* _Input for this task_:

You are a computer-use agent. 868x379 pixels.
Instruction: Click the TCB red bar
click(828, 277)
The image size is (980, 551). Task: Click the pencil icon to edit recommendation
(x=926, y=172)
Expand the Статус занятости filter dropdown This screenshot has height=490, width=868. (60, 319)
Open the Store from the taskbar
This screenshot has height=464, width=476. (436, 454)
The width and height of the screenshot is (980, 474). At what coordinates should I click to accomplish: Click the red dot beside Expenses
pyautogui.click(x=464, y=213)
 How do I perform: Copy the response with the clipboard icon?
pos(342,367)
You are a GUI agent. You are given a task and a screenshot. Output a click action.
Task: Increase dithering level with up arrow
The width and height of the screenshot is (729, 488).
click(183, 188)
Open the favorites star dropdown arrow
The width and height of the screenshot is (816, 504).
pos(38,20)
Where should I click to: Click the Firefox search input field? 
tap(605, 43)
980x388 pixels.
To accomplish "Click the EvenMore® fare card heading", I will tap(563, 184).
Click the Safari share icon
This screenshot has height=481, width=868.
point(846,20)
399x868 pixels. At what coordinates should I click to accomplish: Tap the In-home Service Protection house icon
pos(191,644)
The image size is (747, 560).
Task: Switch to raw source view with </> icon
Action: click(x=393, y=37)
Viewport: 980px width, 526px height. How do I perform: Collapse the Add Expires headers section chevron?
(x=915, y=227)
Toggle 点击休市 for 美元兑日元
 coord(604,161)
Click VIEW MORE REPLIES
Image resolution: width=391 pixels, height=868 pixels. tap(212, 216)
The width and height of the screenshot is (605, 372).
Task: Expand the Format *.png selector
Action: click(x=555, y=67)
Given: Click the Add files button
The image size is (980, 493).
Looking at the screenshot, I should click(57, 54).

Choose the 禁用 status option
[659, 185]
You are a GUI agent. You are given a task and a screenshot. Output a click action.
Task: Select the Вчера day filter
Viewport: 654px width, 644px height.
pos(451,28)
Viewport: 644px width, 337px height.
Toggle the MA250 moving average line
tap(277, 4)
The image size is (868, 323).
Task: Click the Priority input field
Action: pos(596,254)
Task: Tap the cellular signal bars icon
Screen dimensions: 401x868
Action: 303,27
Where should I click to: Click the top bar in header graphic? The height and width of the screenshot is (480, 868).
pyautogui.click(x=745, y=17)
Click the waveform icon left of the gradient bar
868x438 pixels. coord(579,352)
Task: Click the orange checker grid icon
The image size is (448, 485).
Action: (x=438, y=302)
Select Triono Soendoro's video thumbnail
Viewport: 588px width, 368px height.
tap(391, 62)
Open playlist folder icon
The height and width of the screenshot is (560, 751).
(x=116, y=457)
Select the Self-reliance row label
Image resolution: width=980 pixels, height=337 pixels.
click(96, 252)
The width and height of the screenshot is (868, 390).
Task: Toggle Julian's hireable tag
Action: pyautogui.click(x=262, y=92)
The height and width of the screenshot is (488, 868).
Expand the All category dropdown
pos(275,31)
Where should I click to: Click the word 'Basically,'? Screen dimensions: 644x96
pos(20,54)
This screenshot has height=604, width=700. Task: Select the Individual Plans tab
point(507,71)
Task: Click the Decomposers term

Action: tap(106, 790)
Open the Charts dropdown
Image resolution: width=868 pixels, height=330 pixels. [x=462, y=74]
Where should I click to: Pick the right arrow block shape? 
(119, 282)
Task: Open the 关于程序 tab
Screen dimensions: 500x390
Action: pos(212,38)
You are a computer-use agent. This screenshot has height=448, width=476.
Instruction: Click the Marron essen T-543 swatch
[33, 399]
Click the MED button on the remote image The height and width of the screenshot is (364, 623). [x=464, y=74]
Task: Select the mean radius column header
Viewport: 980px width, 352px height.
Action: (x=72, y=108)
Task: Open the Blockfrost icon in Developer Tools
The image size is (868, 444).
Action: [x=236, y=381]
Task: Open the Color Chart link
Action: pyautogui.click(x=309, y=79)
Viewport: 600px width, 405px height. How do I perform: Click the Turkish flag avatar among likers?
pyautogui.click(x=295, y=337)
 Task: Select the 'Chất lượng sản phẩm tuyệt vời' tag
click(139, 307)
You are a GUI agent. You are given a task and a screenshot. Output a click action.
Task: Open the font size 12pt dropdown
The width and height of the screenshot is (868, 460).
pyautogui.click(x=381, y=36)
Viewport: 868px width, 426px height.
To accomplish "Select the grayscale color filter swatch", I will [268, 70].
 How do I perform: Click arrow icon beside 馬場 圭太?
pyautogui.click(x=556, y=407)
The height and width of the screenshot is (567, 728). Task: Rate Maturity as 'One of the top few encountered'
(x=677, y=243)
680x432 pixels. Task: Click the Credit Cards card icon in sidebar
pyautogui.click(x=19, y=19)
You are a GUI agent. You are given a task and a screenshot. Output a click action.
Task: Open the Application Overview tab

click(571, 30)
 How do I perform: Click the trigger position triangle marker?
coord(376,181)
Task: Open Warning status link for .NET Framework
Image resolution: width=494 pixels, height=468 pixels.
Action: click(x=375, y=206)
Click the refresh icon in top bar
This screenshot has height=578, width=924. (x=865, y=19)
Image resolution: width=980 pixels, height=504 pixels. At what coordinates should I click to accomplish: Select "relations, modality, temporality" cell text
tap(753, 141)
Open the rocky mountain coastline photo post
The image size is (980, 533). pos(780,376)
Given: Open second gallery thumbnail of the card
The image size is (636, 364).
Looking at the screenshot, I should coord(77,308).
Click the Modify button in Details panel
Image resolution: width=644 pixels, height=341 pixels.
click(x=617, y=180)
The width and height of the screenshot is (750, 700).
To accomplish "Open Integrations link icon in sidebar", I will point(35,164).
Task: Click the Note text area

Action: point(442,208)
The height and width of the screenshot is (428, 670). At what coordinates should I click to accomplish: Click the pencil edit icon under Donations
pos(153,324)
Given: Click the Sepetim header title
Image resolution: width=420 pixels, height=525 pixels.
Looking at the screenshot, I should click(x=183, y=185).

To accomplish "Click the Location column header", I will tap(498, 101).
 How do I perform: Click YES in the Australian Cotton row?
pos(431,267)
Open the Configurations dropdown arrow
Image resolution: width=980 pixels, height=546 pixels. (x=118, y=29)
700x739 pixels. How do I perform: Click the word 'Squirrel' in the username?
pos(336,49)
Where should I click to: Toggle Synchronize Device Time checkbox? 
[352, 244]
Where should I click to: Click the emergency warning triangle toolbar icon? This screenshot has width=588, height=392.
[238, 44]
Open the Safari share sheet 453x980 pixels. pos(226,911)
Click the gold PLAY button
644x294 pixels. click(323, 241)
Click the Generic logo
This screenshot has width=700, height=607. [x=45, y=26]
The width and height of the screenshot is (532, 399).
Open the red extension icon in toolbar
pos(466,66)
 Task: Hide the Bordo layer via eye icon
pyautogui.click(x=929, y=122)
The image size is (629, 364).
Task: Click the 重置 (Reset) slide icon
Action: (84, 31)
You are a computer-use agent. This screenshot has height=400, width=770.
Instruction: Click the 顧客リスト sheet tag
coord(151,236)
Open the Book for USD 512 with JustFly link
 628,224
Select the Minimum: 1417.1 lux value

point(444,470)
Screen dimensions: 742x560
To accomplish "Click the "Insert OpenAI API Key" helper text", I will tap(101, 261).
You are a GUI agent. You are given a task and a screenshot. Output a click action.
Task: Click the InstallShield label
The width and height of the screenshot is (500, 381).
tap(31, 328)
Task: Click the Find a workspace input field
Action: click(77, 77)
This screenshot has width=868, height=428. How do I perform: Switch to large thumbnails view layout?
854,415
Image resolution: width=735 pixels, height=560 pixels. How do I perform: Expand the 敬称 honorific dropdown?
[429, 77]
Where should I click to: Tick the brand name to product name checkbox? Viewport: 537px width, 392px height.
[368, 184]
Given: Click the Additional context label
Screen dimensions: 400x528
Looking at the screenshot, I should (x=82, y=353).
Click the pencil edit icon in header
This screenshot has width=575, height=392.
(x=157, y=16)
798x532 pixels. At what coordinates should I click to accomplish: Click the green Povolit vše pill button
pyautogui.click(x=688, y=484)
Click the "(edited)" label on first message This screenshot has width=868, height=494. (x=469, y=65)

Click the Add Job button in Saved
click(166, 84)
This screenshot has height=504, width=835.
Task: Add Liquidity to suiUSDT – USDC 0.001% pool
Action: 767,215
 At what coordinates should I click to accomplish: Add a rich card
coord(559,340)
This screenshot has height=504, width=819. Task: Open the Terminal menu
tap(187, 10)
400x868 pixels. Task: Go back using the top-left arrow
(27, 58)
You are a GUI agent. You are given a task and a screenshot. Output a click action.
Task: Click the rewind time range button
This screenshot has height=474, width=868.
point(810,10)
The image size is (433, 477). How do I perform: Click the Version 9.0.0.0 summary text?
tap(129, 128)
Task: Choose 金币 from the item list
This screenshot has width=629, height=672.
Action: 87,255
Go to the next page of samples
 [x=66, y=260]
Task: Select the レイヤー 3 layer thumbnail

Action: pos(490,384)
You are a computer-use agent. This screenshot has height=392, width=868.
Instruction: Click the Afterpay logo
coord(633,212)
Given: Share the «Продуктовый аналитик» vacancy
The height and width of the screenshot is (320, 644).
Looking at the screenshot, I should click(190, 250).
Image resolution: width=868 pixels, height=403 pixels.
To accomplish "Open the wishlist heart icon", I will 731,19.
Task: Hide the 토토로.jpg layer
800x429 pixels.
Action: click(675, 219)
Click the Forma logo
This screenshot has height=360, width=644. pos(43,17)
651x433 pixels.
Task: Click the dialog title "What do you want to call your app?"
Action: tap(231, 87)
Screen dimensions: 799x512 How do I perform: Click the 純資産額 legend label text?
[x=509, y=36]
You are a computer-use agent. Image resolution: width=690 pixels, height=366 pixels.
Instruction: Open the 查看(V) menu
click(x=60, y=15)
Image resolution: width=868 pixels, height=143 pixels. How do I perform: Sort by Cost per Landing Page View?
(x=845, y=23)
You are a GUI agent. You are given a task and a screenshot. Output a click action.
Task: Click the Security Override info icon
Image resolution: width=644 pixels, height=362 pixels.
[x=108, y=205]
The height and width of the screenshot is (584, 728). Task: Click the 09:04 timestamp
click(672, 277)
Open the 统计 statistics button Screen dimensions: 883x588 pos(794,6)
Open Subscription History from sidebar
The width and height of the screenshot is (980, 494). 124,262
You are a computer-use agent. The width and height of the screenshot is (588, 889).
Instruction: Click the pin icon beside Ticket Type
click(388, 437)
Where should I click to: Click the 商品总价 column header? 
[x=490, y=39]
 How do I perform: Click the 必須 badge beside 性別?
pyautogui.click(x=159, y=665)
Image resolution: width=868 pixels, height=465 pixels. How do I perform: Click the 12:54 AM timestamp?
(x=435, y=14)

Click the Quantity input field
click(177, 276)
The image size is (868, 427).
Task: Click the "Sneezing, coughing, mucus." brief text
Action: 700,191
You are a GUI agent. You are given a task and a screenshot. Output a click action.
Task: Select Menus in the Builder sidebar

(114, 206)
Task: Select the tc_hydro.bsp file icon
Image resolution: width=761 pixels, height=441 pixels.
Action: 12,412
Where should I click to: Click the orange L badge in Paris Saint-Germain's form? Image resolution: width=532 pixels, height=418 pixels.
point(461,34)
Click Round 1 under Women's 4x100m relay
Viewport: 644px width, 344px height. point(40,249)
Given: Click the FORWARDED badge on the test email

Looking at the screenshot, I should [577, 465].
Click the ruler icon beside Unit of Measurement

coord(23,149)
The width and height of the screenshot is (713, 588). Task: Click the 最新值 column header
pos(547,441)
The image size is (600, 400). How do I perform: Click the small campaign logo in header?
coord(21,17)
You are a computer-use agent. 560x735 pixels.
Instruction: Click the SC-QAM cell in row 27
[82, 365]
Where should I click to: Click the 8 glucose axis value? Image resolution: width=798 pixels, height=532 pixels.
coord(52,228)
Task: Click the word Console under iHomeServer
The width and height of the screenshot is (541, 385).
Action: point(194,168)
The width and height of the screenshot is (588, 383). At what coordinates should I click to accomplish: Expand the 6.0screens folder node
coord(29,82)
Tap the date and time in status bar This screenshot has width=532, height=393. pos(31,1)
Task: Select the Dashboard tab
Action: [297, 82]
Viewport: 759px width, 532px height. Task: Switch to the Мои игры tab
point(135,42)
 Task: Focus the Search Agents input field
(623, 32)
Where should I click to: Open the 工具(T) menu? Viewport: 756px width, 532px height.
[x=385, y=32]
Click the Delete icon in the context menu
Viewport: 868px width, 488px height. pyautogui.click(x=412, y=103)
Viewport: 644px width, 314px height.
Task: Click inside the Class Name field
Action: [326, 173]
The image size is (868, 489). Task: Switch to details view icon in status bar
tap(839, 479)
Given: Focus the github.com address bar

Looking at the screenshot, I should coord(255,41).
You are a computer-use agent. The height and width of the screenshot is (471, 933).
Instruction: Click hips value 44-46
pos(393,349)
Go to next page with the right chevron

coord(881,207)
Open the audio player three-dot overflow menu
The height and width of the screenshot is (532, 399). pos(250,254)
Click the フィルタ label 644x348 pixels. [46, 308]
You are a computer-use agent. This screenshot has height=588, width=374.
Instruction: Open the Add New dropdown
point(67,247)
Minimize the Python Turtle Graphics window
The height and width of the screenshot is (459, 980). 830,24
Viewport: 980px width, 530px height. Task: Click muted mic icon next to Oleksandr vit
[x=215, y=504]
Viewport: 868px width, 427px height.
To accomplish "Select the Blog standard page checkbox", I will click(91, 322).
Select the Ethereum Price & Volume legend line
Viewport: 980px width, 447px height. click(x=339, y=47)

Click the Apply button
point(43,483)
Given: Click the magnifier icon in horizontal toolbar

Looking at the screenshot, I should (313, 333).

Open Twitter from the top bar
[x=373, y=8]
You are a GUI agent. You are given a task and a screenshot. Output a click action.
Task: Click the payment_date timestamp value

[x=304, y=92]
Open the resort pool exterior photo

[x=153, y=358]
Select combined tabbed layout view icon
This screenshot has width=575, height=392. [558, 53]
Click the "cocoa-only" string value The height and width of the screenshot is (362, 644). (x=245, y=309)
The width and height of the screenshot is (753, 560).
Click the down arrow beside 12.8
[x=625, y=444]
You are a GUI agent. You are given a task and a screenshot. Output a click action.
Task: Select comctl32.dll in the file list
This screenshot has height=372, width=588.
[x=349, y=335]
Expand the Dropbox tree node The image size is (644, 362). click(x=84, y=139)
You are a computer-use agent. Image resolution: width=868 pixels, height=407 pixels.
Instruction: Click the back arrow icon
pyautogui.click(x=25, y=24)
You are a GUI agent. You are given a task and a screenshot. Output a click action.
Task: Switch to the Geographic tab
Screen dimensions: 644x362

* _Instructions for the task_: Which lines run from the one holding "has height=392, width=868." through the one holding "You are a computer-use agent. Image resolution: width=690" in the records above? Repeat them exactly, both included, and nothing more.

* _Output for this task_:
You are a computer-use agent. This screenshot has height=392, width=868.
Instruction: Click the Afterpay logo
coord(633,212)
Given: Share the «Продуктовый аналитик» vacancy
The height and width of the screenshot is (320, 644).
Looking at the screenshot, I should click(190, 250).
Image resolution: width=868 pixels, height=403 pixels.
To accomplish "Open the wishlist heart icon", I will 731,19.
Task: Hide the 토토로.jpg layer
800x429 pixels.
Action: click(675, 219)
Click the Forma logo
This screenshot has height=360, width=644. pos(43,17)
651x433 pixels.
Task: Click the dialog title "What do you want to call your app?"
Action: tap(231, 87)
Screen dimensions: 799x512 How do I perform: Click the 純資産額 legend label text?
[x=509, y=36]
You are a computer-use agent. Image resolution: width=690 pixels, height=366 pixels.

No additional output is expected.